§ Information provided:
******************************

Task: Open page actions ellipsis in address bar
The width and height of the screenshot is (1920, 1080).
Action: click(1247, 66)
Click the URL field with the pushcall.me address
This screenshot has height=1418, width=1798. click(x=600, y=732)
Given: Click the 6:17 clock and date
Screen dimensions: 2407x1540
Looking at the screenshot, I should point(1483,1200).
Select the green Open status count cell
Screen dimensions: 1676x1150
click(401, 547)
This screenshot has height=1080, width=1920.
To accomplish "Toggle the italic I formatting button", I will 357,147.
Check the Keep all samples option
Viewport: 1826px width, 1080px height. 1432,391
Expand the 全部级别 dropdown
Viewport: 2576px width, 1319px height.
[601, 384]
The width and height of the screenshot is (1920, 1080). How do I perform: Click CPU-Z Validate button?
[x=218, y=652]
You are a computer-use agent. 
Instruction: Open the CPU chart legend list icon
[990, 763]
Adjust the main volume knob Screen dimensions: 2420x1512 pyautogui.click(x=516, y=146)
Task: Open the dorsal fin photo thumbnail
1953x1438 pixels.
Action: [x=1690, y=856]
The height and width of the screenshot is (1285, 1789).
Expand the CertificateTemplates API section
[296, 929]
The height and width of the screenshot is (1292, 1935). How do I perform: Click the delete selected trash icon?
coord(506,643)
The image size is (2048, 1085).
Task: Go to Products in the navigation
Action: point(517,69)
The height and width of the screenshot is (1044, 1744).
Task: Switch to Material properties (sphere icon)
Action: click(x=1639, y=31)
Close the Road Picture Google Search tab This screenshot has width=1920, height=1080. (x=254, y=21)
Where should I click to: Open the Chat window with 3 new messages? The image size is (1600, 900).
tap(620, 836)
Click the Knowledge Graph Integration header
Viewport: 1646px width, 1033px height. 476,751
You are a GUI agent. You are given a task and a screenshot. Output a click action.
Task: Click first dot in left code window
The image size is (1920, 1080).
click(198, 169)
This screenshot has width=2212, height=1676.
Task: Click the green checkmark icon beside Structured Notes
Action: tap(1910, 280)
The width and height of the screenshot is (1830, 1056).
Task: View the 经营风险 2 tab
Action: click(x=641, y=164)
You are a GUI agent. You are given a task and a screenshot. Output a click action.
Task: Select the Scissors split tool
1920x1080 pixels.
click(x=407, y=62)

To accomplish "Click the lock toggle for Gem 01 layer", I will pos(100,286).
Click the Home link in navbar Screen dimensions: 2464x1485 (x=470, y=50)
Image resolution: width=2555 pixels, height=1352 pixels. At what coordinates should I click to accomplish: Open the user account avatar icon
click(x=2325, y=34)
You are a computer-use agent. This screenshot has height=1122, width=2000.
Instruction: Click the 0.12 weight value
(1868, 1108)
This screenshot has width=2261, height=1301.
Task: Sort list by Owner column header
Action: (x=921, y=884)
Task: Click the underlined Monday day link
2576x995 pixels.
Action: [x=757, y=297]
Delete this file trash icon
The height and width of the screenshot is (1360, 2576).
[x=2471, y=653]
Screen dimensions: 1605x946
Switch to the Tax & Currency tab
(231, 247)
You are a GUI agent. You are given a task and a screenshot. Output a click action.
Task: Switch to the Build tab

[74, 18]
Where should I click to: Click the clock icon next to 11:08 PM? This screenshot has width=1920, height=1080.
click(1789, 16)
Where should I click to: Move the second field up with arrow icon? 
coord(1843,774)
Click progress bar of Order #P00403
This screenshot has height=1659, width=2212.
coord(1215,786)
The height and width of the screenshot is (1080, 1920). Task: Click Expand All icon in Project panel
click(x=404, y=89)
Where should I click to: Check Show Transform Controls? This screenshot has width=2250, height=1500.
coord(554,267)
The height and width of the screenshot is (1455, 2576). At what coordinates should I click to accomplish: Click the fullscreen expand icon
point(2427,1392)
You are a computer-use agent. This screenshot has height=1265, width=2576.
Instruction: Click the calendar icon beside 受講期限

******************************

§ What the exercise asks: Copy out each line of the material above that holds the word "will".

§ Solution:
To accomplish "Toggle the italic I formatting button", I will 357,147.
To accomplish "Click the lock toggle for Gem 01 layer", I will pos(100,286).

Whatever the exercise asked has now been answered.